What is being asked:
The expected output is an exact copy of the lines from the one containing "You are a GUI" through the final line of the entries below, with no images.

Stored records:
--

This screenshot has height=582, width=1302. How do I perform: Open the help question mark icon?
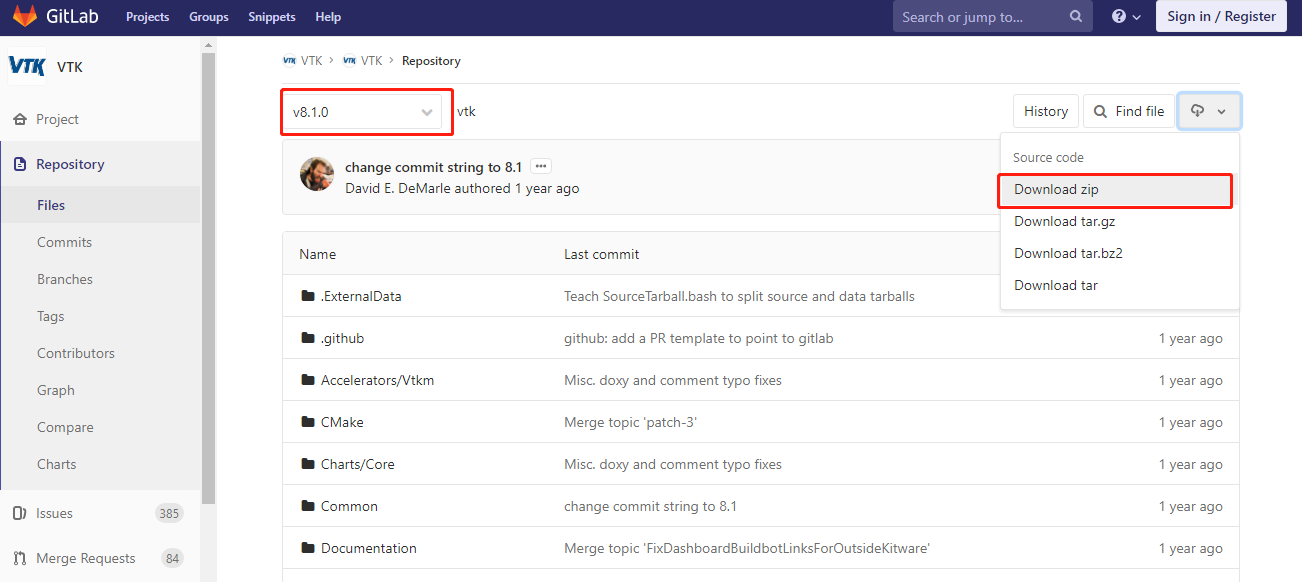pos(1117,17)
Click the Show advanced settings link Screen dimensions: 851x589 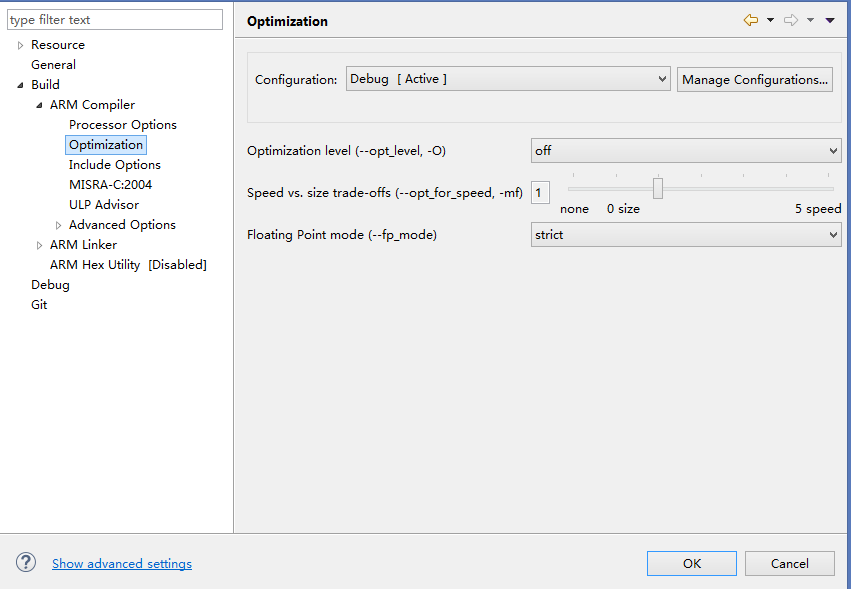(122, 564)
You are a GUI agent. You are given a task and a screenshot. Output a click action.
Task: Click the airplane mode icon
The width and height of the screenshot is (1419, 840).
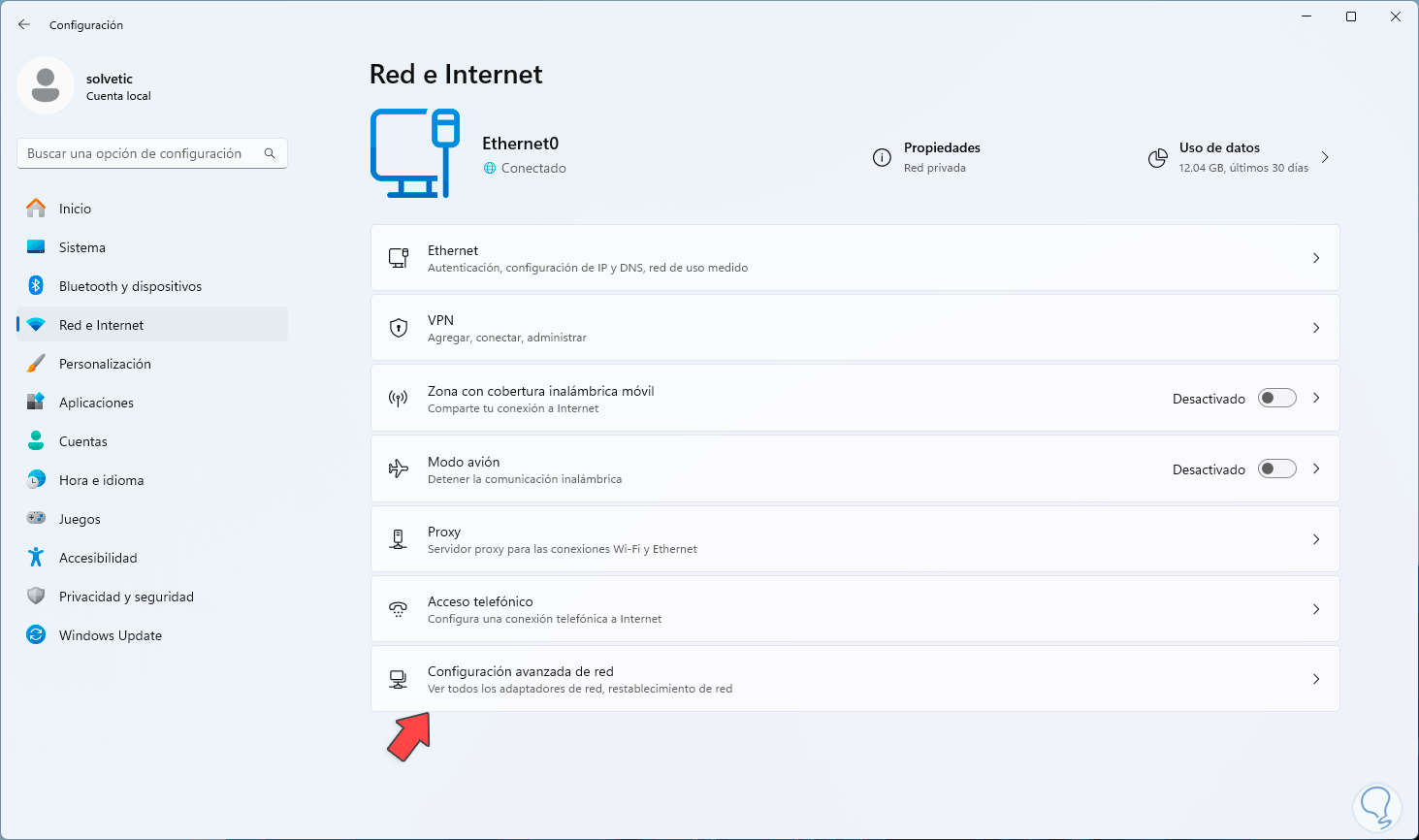coord(398,468)
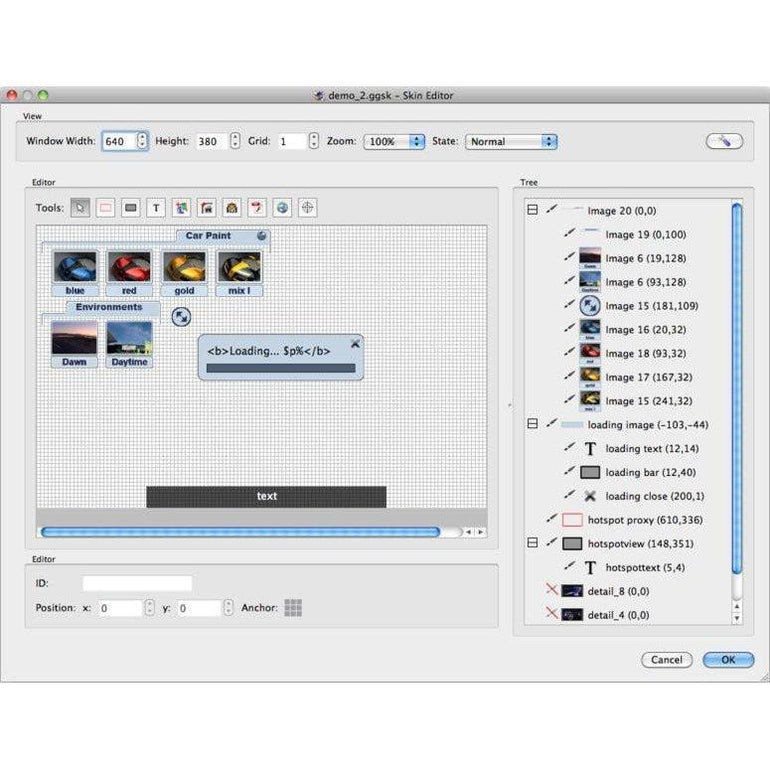Select the arrow pointer tool
Image resolution: width=770 pixels, height=770 pixels.
pyautogui.click(x=80, y=208)
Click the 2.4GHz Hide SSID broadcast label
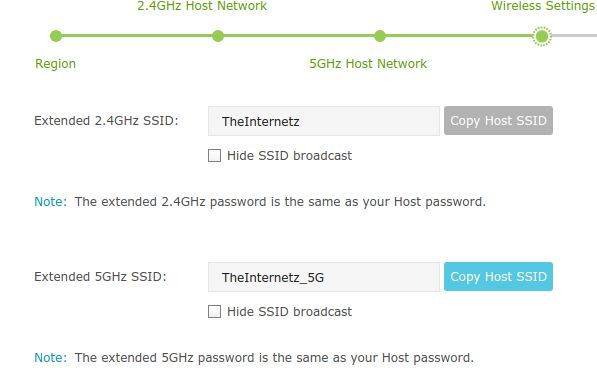The image size is (597, 372). click(x=289, y=156)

--

Task answer:
You are a GUI agent. You are given a task and a screenshot. Output a click action.
Task: Click the airplane mode icon
The width and height of the screenshot is (1419, 840).
coord(398,468)
Select the arrow pointer tool
Image resolution: width=770 pixels, height=770 pixels.
pyautogui.click(x=80, y=208)
Click the 2.4GHz Hide SSID broadcast label
The image size is (597, 372). click(x=289, y=156)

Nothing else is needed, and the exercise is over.